### Problem set
1 - For the text on hemorrhoids below, decide whether each statement agrees with it. Answer yes or no for each, and quote the text's deciding words exactly. (a) Internal hemorrhoids have visceral innervation. (b) Hemorrhoids typically have a muscular wall. (c) External hemorrhoids are covered by columnar cells.
2 - According to the text on hemorrhoids below, what suspends hemorrhoids in the anal canal?
3 - Reproduce the part of the text on hemorrhoids below between "Hemorrhoids are classified" and "(Fig. 26-1, B).", inclusive.

### Text segment
- - - - - - -
Hemorrhoids and Hemorrhoidectomy
Anatomy of Hemorrhoids
Hemorrhoids are specialized, nonpathologic, vascular cushions found within the anal canal. They are typically organized into three anatomically distinct cushions located in the left lateral, right anterolateral, and right posterolateral anal canal (Fig. 26-1, A). Hemorrhoids are found in the submucosal layer and are considered sinusoids because they typically have no muscular wall. They are suspended in the anal canal by the muscle of Treitz, which is a submucosal extension of the conjoined longitudinal ligament.
Hemorrhoids are classified as internal or external. Internal hemorrhoids are located proximal to the dentate line and have visceral innervation; therefore the most common presentation is painless bleeding. Because they are close to the anal transitional zone (ATZ), internal hemorrhoids can be covered by columnar, squamous, or basaloid cells. External hemorrhoids are located in the distal third of the anal canal and are covered by anoderm (squamous epithelium). Because of the somatic innervation of external hemorrhoids, patients who have these are more likely to be seen with pain (Fig. 26-1, B).
- - - - - - -
### Dataset records
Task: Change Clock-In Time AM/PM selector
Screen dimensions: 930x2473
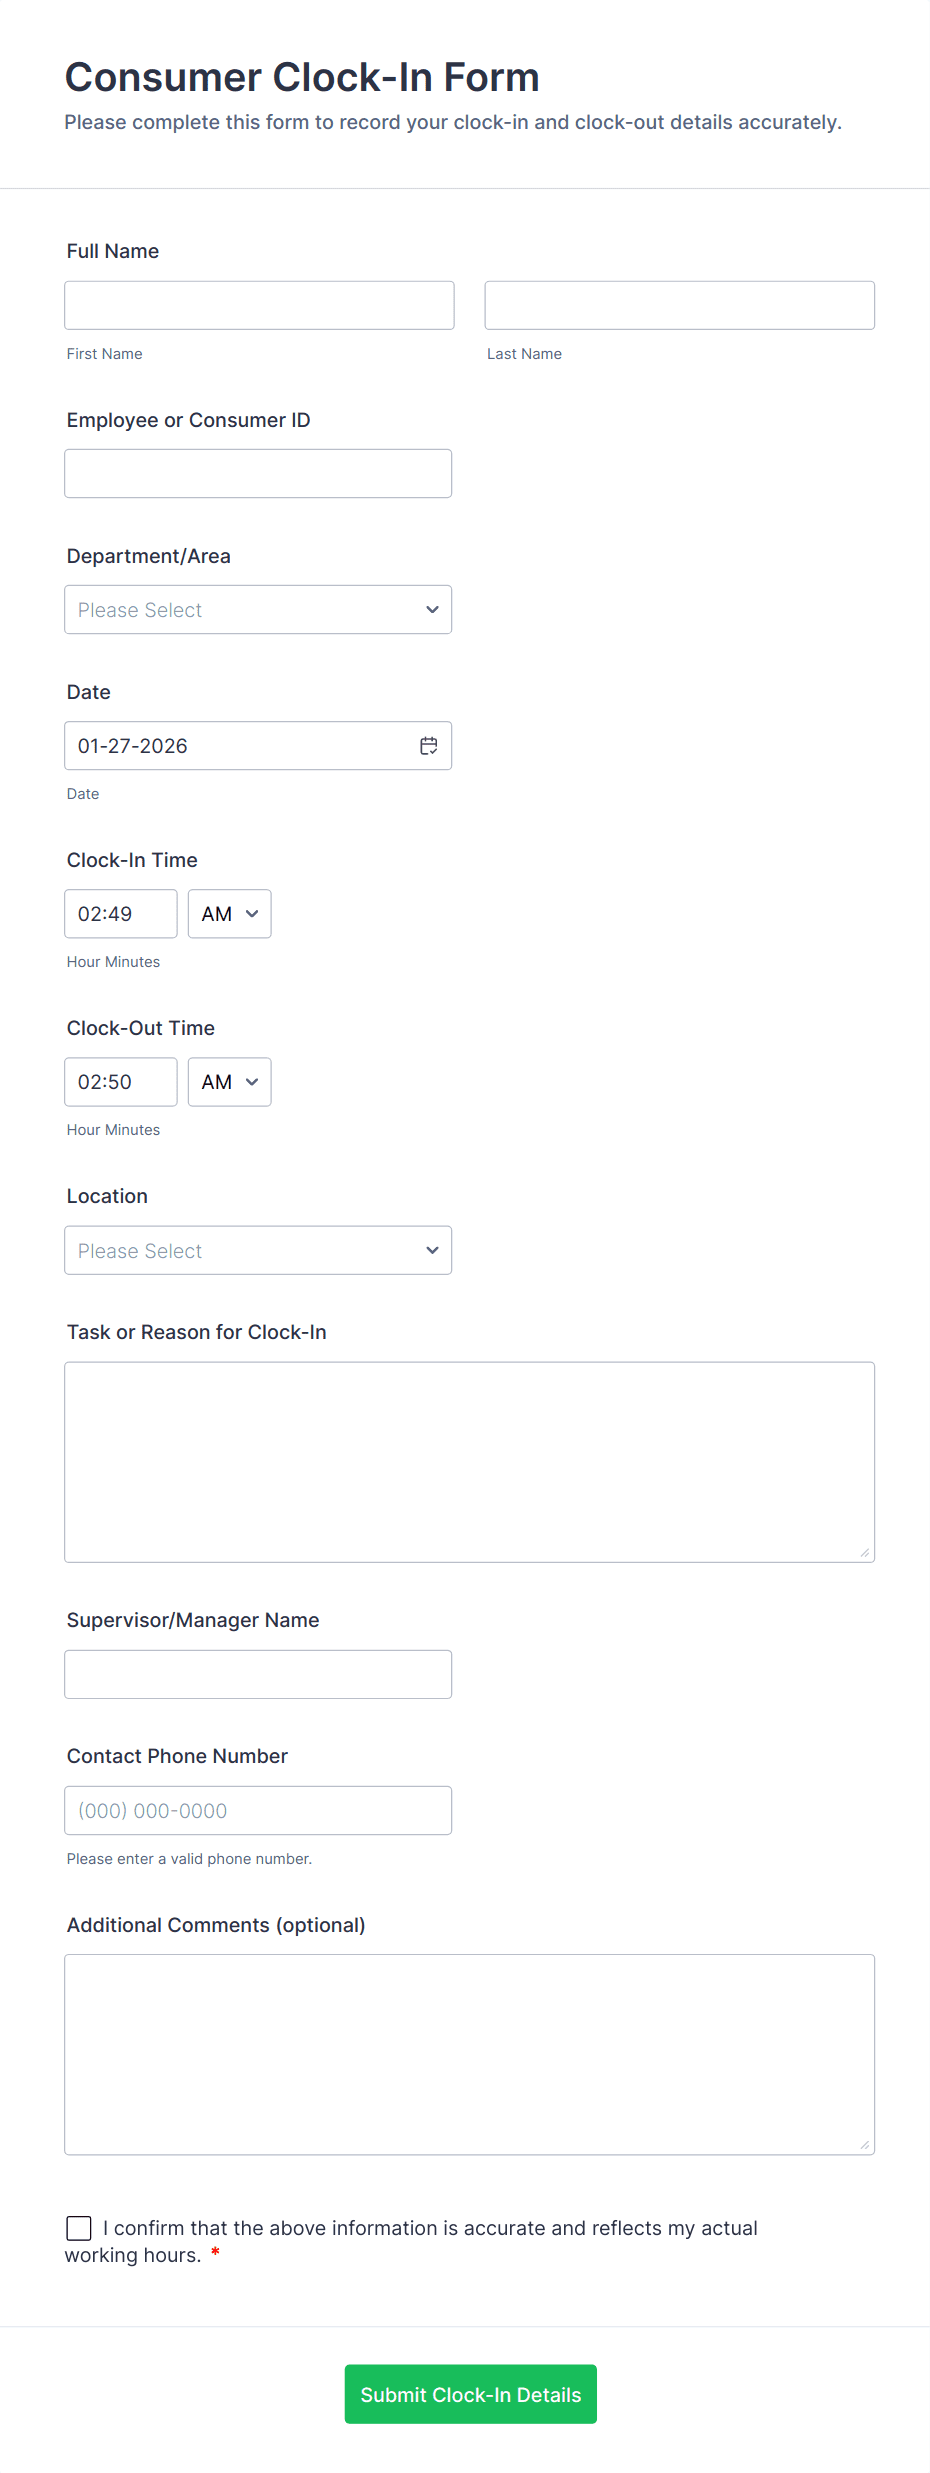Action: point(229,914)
- - - - - - -
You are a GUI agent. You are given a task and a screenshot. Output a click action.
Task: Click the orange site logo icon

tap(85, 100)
- - - - - - -
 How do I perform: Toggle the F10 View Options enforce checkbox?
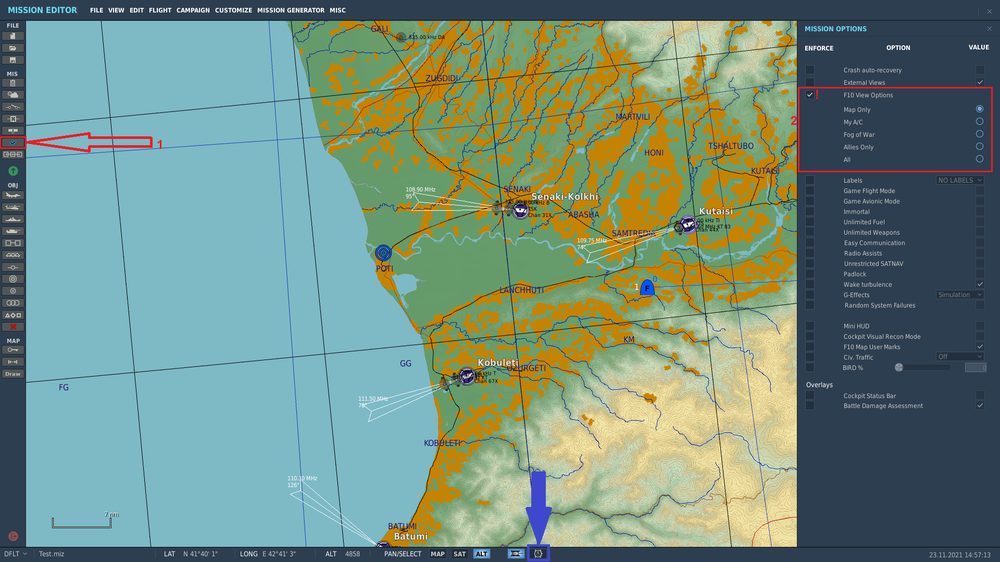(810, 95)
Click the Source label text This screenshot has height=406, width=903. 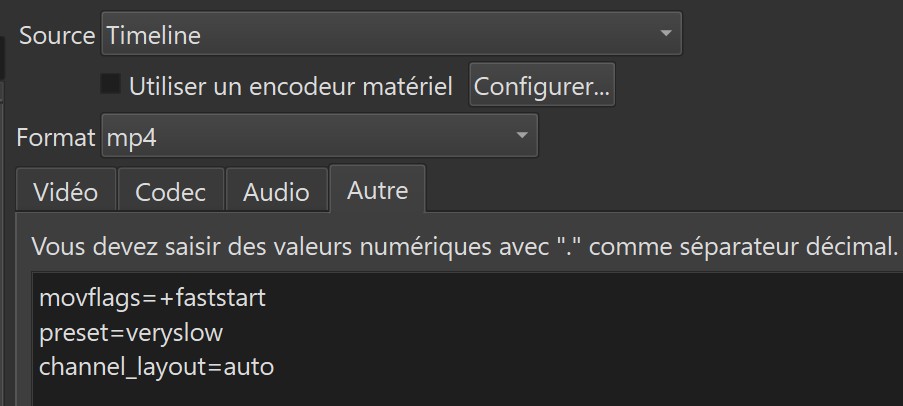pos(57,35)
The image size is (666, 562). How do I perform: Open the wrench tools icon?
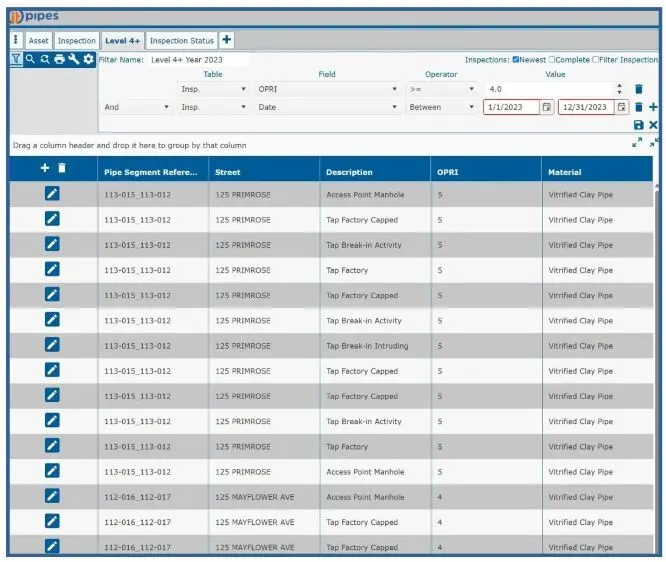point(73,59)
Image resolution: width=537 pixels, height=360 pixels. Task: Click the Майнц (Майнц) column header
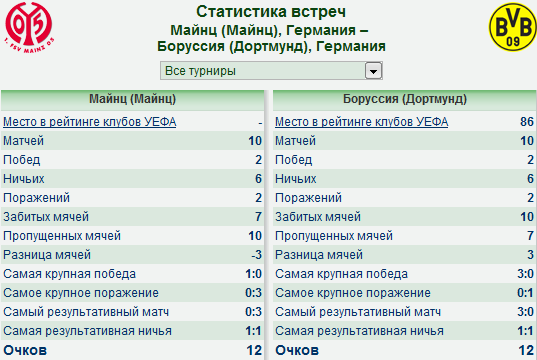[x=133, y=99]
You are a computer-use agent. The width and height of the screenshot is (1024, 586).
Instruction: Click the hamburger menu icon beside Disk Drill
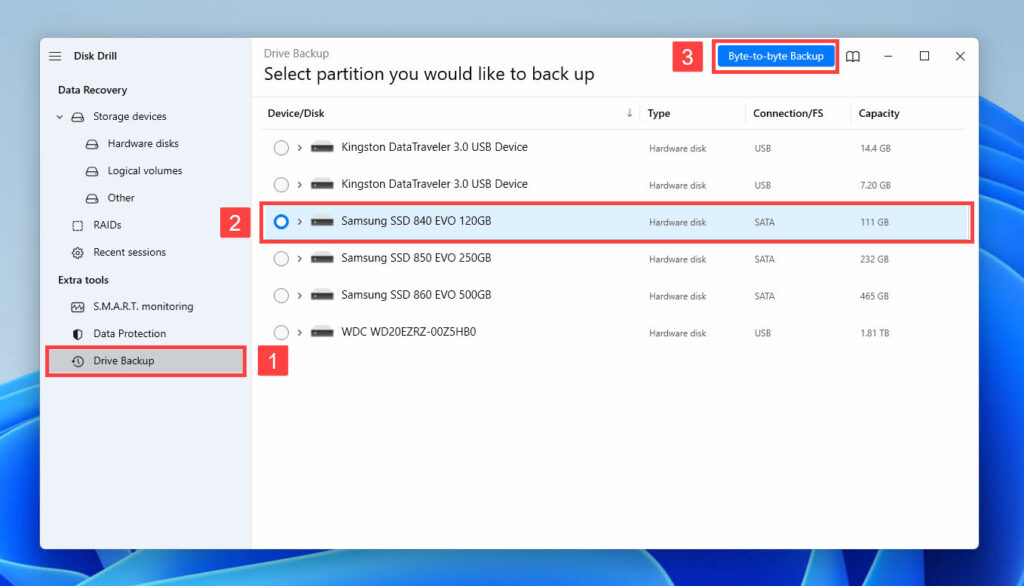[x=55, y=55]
- - - - - - -
### Results for each task
1 -
(a) Yes: "Internal hemorrhoids are located proximal to the dentate line and have visceral innervation"
(b) No: "they typically have no muscular wall"
(c) No: "covered by anoderm (squamous epithelium)"

2 - The muscle of Treitz, a submucosal extension of the conjoined longitudinal ligament.

3 -
Hemorrhoids are classified as internal or external. Internal hemorrhoids are located proximal to the dentate line and have visceral innervation; therefore the most common presentation is painless bleeding. Because they are close to the anal transitional zone (ATZ), internal hemorrhoids can be covered by columnar, squamous, or basaloid cells. External hemorrhoids are located in the distal third of the anal canal and are covered by anoderm (squamous epithelium). Because of the somatic innervation of external hemorrhoids, patients who have these are more likely to be seen with pain (Fig. 26-1, B).